La scelta di conferire crediti aventi come sottostante criptovalute affonda le proprie ragioni nell'oggetto sociale di BAIG. L'ente di ricerca si propone infatti, inter alia, di comprendere e integrare operativamente il fenomeno criptovalutario nel tessuto giuridico nazionale nel rispetto delle norme, dei principi e della giurisprudenza nazionale e sovranazionale in materia. Nell'operazione, infatti, si è tenuto conto della giurisprudenza italiana più significativa (Trib. Brescia 18 luglio 2018 e Corte d'Appello Brescia 3 dicembre 2018 (OneCoin), Trib. Firenze 17/2019 e 18/2019, Fallimento Bitgrail) per modulare l'operazione di modo che fosse rispettosa dei rilievi e delle osservazioni mosse dai giudici di merito relativamente agli aspetti maggiormente problematici. In particolare le principali caratteristiche che le rendono astrattamente conferibili sono l'idoneità ad esser oggetto di valutazione economica, l'esistenza di un mercato di riferimento (quindi la possibilità di determinare un valore definito delle criptovalute), e infine, ma la questione è discussa, l'idoneità del bene oggetto di conferimento ad essere "bersaglio" da parte dei creditori sociali o ad essere sottoposto a provvedimenti dell'autorità (ad es. sequestro).

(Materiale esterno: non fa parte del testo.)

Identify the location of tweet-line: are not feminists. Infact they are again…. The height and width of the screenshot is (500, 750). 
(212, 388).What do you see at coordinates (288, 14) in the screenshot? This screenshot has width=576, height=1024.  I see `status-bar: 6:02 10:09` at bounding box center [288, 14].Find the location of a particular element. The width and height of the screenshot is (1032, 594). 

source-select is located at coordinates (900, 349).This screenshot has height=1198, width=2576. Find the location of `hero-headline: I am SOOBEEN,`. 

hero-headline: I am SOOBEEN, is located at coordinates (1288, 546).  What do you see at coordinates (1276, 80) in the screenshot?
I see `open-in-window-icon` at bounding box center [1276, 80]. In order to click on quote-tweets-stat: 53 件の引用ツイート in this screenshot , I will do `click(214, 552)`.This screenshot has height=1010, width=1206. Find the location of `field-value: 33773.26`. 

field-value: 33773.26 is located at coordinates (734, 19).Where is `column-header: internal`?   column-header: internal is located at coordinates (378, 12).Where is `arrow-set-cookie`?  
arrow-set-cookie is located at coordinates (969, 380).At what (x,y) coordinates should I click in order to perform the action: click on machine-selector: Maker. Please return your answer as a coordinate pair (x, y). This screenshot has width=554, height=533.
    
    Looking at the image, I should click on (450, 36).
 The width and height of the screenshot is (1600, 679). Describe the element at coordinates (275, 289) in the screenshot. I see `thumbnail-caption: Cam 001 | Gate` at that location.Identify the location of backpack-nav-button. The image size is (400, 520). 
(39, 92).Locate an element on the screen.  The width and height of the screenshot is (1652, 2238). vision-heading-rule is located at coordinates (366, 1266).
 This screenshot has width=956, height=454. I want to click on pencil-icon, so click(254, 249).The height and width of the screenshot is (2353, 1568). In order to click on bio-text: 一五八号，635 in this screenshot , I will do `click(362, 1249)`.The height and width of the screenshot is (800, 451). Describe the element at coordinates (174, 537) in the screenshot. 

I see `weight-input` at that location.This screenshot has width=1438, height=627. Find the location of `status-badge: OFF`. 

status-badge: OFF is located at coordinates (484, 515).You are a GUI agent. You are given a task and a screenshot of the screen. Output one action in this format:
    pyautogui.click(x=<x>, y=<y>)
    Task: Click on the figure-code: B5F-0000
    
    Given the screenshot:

Con riferimento ai primi due elementi, la scelta è ricaduta sulle due criptovalute aventi maggiore diffusione nel mondo (inserite nella quasi totalità degli exchange mondiali), mentre con riferimento al terzo elemento, si è scelto di coinvolgere un wallet provider nazionale che potesse (e possa) fungere da custode garantendo, fintanto che le criptovalute saranno detenute presso di esso, la sottoposizione alla giurisdizione italiana nel caso di provvedimenti emessi dalle autorità nazionali. Proprio per queste ragioni e con l'intento di stabilire una best practice, BAIG manterrà le proprie criptovalute o cryptoassets presso soggetti terzi come Young per l'intera durata della propria esistenza.

L'operazione qui descritta realizza dunque un ulteriore passo in avanti nel processo di integrazione del tessuto normativo nazionale con i nuovi strumenti giuridici, tra cui le criptovalute, sviluppati grazie all'evoluzione tecnologica, di cui la tecnologia blockchain è una delle espressioni. In particolare, l'intervento di un wallet provider italiano, quale soggetto terzo rispetto alla società aumenta il profilo di sicurezza dell'operazione, non soltanto per i creditori sociali ma anche per le autorità nazionali.